Ignoring meals, however, there are packaged goods, whether that is a box of toothpaste or a box of pasta or tennis balls. We discovered during the last few years that we had separate supply chains for commercial vs residential use and ordering; at the same time, we’ve been creating duplicate supply chains for e-commerce vs. ?-commerce.

(A digression:

Once upon a time, diapers were cloth diapers. Then there were paper diapers, and diapers and diapers were cloth diapers unless they were paper diapers. Then there were paper diapers and cloth diapers and if someone said diapers, people would ask which one they meant. Finally, there are cloth diapers and diapers, and diapers are NOT cloth. You can see roughly the same thing with mail: mail vs. e-mail, snail mail and e-mail, finally mail is increasingly e-mail and people act like snail mail doesn’t even exist anymore.)

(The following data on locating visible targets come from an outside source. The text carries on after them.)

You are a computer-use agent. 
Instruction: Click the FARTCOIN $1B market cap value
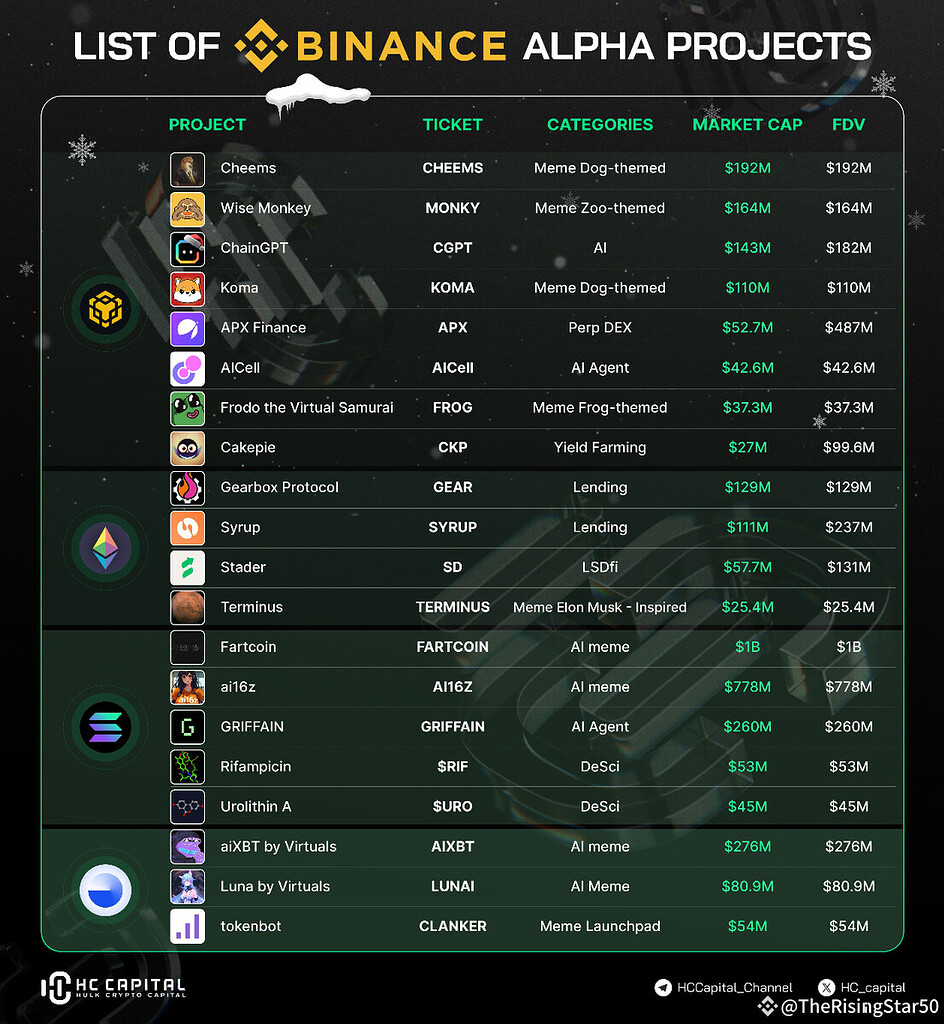pos(747,647)
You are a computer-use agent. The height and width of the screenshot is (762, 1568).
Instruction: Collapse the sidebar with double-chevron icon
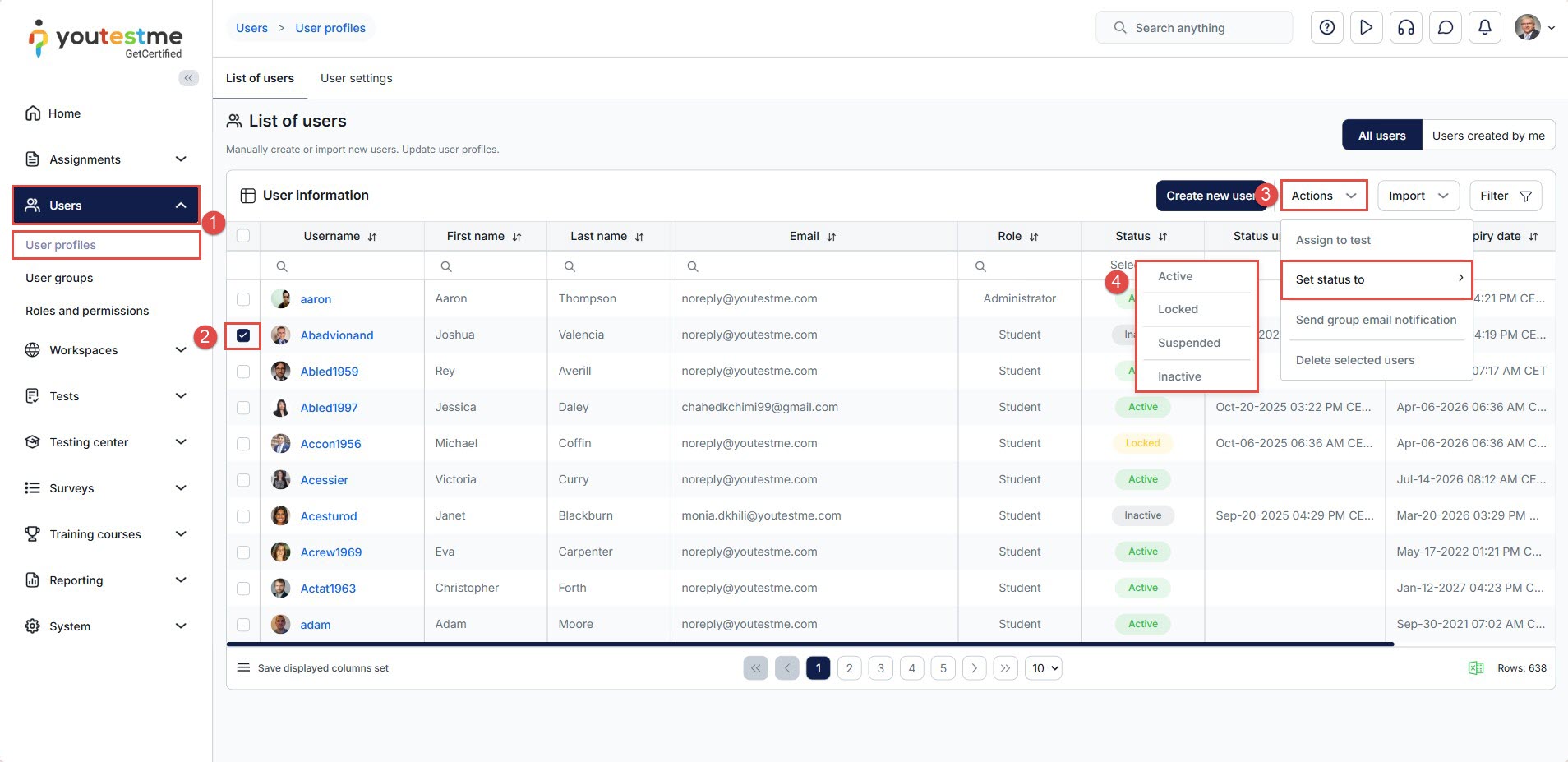[x=189, y=78]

Where are we on the transition from a default understanding of “retail” as occurring in person to a default understanding of “retail” as occurring online? I think we are roughly at the specify both stage: brick-and-mortar retail / online retail. However, the fact that the entire invisible logistics industry is recreating itself to support e-commerce suggests that once that process is complete, we’ll probably see big changes rapidly in in-person shopping. We won’t _necessarily_ get a ton of workers back with the dramatic reduction in in-person shopping _from the stores themselves_. However, maintaining duplicate logistics is A Lot, so we’ll probably get something from automating that industry in the direction of e-commerce. But even if there are not that many jobs “working retail” doesn’t mean there are not a lot of jobs connected to supporting the built environment of retail, and the financial infrastructure of retail. Finally, the transition to e-commerce in logistics is forcing logistics to automate _at all_ which it has resisted quite strenuously.

Will malls go away entirely? *shrug* Will malls as a central focus of suburban living continue to atrophy? Almost certainly. Destination malls are obviously an entirely different animal.

Anyway. None of that was really worth writing or reading, but now that you’re hear, didn’t that sentence from the Bloomberg article make you snort laugh? A third of a billion dollars so that they could have projected Arte and street food. Love it!